Google has developed a new web image format known as WebP to deal with the issue of latency when loading image-heavy web pages, particularly on mobile devices.The announcement came via the Chromium blog on Thursday and claims that the new compression technique, based on the open-source VP8 codec, reduced JPEG file sizes by 39 percent and maintained image quality across the one million test samples .
Written by Ben Woods, Contributor

Google has developed a new web image format known as WebP to deal with the issue of latency when loading image-heavy web pages, particularly on mobile devices.

The announcement came via the Chromium blog on Thursday and claims that the new compression technique, based on the open-source VP8 codec, reduced JPEG file sizes by 39 percent and maintained image quality across the one million test samples .

Google said that it also incorporated a lightweight container based on RIFF, which contributes just 20 bytes to the overall file size but crucially allows authors to include meta-data with images.

Richard Rabbat, product manager at Google said that the team focused on lossy JPEG images rather than less popular lossless formats such as PNG and GIF, as they make up the majority of web pictures.

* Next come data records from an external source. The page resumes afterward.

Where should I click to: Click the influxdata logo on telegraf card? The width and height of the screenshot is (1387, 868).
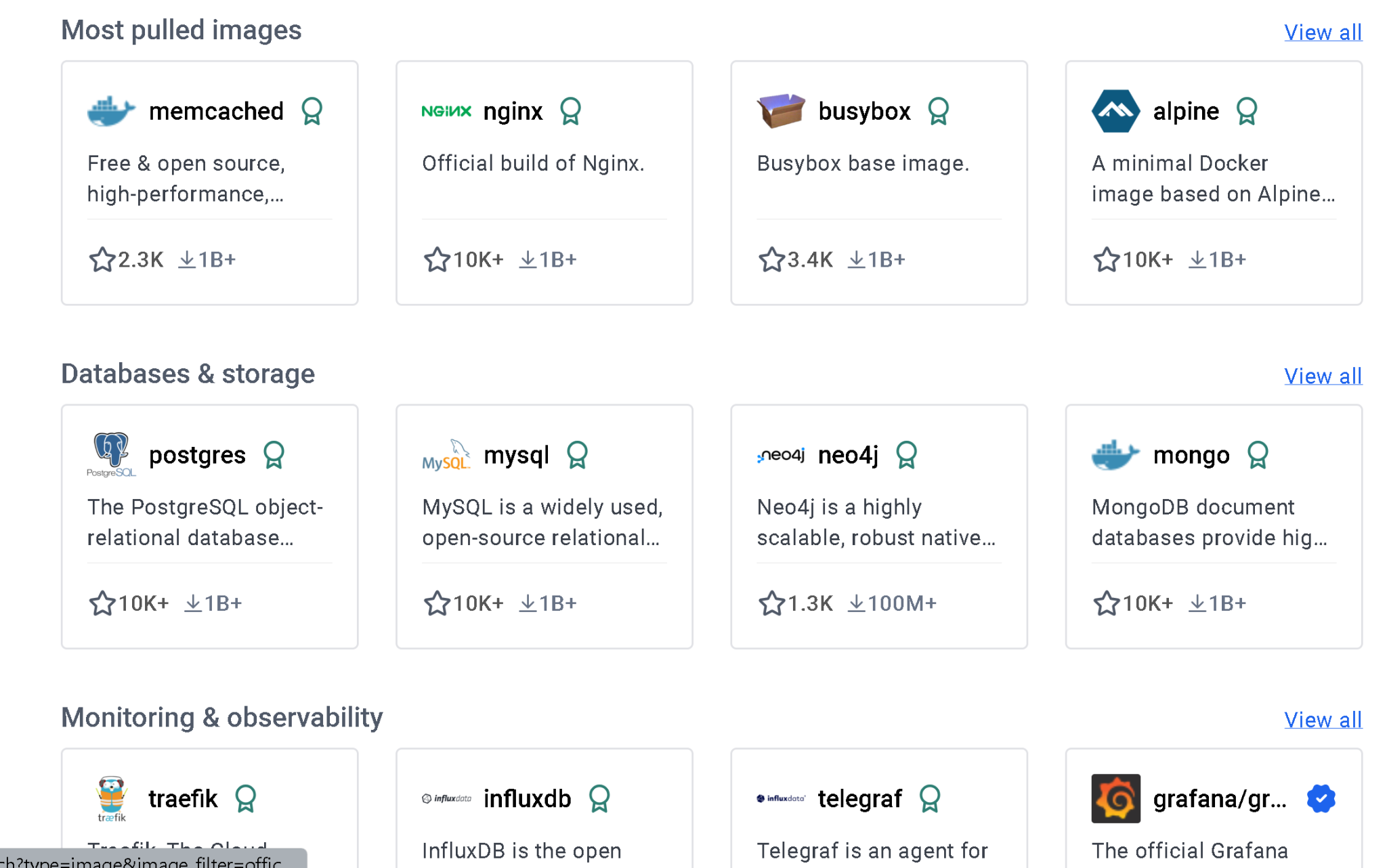click(779, 798)
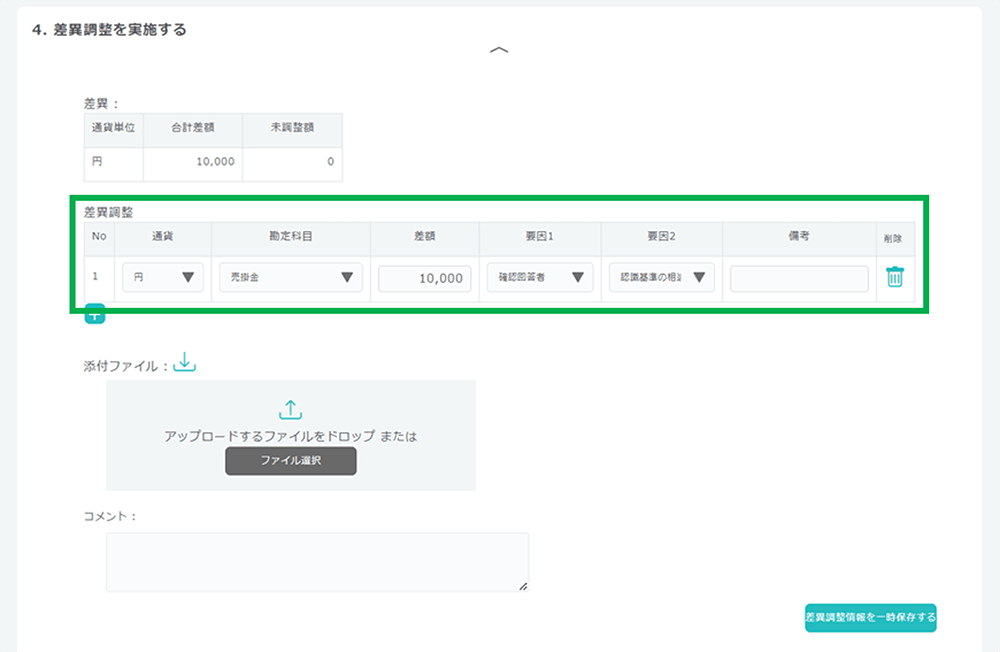The height and width of the screenshot is (652, 1000).
Task: Click the 未調整額 value cell showing 0
Action: tap(291, 161)
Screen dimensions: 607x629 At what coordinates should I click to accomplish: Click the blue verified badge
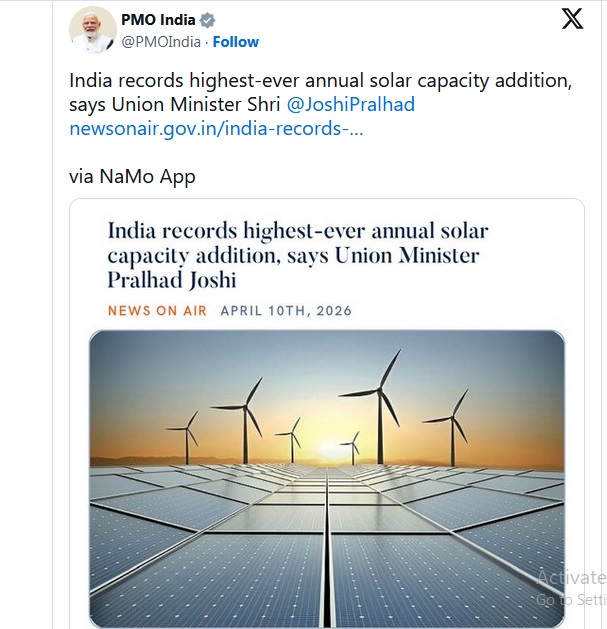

"Images and photos make up about 65% of the bytes transmitted per web page today. They can significantly slow down a user's web experience, especially on bandwidth-constrained networks such as a mobile network," wrote Rabbat.

As part of the announcement, Google launched a demo site to show off the format and a WebP conversion tool aimed at developers. The software is currently Linux-only but Google says that a Windows version is coming soon.

WebP images won't be viewable on the web until browsers add support for the new format but Google says that it is "developing a patch for WebKit to provide native support for WebP in an upcoming release of Google Chrome. We plan to add support for a transparency layer, also known as alpha channel in a future update."